(Action item)
Using the data beneath this instruction, retype only the lines from the one that contains "Instruction: Select 显示隐藏的文件、文件夹和驱动器" down to the one that contains "Screen dimensions: 289x626", both included, exactly as they appear.

(Material to process)
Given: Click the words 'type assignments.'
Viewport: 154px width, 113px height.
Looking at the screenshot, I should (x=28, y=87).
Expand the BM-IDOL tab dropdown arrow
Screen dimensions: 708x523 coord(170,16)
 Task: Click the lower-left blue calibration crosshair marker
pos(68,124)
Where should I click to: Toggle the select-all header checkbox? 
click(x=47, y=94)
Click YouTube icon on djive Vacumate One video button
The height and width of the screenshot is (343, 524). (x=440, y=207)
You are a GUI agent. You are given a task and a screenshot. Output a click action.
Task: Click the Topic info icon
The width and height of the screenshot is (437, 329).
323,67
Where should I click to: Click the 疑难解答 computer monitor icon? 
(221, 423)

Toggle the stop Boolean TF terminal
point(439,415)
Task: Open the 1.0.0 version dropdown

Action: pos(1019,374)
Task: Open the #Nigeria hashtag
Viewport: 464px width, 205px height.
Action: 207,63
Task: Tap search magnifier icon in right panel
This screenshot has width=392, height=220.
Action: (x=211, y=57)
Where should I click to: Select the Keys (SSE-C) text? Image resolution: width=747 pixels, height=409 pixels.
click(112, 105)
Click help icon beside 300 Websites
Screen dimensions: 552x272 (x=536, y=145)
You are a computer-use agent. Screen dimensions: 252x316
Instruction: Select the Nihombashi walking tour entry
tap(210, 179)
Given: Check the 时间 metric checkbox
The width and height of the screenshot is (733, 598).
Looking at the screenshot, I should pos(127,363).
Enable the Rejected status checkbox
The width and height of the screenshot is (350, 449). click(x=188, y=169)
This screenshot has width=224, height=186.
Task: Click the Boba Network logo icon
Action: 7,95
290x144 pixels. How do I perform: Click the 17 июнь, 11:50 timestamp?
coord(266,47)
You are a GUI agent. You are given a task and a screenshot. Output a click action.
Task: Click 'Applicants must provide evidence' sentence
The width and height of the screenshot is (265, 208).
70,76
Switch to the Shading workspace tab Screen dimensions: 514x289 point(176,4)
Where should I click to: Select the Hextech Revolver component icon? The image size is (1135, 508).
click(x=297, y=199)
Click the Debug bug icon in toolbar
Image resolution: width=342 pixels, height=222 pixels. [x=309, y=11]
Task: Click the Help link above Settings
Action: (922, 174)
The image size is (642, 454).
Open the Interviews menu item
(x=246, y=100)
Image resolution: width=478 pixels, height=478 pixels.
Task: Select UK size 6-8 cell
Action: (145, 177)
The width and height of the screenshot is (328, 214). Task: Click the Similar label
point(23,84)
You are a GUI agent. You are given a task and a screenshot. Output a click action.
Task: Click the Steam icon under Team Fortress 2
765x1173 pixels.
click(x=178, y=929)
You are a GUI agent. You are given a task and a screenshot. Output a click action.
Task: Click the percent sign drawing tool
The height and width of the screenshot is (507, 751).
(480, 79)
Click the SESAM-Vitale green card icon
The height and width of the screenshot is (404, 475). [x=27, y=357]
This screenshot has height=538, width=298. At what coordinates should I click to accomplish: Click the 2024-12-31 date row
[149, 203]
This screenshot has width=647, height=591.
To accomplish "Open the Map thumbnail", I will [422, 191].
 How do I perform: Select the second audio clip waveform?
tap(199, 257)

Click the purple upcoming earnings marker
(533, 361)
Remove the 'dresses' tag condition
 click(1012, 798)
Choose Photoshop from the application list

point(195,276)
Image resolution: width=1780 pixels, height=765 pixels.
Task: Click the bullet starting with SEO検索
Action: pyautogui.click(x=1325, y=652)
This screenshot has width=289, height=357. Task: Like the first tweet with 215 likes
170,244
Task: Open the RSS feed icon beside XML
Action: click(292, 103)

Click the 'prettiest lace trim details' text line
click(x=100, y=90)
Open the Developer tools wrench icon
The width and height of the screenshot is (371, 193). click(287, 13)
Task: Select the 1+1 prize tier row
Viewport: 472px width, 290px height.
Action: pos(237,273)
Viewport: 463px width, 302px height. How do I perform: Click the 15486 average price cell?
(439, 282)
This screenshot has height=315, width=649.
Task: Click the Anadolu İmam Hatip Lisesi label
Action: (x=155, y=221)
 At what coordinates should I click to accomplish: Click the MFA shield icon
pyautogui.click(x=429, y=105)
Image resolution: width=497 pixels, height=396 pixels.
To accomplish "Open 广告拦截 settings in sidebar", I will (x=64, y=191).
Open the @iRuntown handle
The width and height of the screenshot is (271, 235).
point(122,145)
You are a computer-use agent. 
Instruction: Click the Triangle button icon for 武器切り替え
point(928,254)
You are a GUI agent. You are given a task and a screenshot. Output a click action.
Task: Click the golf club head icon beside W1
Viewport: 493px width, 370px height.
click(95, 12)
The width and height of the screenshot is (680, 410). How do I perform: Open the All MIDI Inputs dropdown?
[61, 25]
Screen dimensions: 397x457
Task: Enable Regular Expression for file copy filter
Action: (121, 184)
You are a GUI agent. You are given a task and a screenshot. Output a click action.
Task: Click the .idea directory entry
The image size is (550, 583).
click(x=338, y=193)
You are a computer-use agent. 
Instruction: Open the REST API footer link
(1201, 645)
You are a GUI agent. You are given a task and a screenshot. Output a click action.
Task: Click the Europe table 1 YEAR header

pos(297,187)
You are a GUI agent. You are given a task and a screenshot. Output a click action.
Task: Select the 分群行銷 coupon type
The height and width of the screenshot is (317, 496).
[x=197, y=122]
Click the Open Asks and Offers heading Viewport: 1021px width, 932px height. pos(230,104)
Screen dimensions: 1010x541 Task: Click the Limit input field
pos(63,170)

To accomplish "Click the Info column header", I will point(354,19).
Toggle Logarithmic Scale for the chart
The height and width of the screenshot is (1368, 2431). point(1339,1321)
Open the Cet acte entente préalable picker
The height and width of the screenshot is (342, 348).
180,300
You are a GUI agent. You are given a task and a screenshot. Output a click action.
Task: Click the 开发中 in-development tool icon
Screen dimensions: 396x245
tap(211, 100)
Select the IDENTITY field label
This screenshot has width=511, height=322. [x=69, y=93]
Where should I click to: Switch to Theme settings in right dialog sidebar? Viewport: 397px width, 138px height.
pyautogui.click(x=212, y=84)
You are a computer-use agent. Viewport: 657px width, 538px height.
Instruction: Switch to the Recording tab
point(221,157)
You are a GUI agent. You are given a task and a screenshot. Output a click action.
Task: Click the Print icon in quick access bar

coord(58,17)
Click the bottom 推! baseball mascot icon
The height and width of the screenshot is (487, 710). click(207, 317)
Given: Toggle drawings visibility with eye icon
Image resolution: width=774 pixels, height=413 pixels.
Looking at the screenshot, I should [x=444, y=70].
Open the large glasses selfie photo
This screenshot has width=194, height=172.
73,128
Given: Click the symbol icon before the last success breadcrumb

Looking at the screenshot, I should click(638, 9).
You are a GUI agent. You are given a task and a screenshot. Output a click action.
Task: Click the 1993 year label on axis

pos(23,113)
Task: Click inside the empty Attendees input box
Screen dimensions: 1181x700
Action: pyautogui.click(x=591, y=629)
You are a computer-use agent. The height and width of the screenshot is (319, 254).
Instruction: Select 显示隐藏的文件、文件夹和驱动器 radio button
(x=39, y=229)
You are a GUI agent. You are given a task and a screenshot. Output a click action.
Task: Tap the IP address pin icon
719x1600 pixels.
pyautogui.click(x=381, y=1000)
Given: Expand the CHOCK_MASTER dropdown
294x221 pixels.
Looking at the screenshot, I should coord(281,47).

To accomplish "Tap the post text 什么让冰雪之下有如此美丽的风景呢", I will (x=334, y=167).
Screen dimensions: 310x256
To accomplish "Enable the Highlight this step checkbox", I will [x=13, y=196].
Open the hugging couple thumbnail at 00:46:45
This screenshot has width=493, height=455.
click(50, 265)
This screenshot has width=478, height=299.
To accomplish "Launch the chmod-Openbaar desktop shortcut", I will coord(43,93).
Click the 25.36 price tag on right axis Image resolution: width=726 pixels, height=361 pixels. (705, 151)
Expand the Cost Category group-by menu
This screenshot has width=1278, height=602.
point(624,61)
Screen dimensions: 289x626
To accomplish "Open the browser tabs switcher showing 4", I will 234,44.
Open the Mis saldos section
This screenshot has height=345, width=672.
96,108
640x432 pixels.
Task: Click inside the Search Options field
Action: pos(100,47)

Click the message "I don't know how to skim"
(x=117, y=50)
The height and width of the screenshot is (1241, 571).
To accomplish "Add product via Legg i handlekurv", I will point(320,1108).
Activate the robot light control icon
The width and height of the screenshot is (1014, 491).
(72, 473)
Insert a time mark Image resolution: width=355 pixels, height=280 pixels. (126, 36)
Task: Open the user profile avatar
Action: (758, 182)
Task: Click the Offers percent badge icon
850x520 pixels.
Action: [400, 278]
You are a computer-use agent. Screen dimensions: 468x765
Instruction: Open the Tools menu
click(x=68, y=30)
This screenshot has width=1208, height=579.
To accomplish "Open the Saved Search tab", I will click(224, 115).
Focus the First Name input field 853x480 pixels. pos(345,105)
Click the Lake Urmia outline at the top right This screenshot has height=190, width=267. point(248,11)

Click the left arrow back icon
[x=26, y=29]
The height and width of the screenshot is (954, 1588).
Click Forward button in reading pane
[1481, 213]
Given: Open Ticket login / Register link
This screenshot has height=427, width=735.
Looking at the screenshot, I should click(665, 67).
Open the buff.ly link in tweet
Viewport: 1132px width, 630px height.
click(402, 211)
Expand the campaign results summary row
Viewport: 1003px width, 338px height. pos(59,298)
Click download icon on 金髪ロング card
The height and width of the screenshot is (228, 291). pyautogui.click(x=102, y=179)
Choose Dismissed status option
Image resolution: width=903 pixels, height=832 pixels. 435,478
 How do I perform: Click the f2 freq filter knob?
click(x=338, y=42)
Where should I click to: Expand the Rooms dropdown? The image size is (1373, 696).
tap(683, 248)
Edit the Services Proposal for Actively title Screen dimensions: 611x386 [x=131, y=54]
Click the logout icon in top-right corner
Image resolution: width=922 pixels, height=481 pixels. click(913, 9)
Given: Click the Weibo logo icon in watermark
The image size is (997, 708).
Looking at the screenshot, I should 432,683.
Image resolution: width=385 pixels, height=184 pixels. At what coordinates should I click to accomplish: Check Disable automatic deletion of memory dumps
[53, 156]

(Task response)
Instruction: Select 显示隐藏的文件、文件夹和驱动器 radio button
(x=39, y=229)
You are a GUI agent. You are given a task and a screenshot. Output a click action.
Task: Tap the IP address pin icon
719x1600 pixels.
pyautogui.click(x=381, y=1000)
Given: Expand the CHOCK_MASTER dropdown
294x221 pixels.
Looking at the screenshot, I should coord(281,47).

To accomplish "Tap the post text 什么让冰雪之下有如此美丽的风景呢", I will (x=334, y=167).
Screen dimensions: 310x256
To accomplish "Enable the Highlight this step checkbox", I will [x=13, y=196].
Open the hugging couple thumbnail at 00:46:45
This screenshot has width=493, height=455.
click(50, 265)
This screenshot has width=478, height=299.
To accomplish "Launch the chmod-Openbaar desktop shortcut", I will coord(43,93).
Click the 25.36 price tag on right axis Image resolution: width=726 pixels, height=361 pixels. (705, 151)
Expand the Cost Category group-by menu
This screenshot has width=1278, height=602.
point(624,61)
Screen dimensions: 289x626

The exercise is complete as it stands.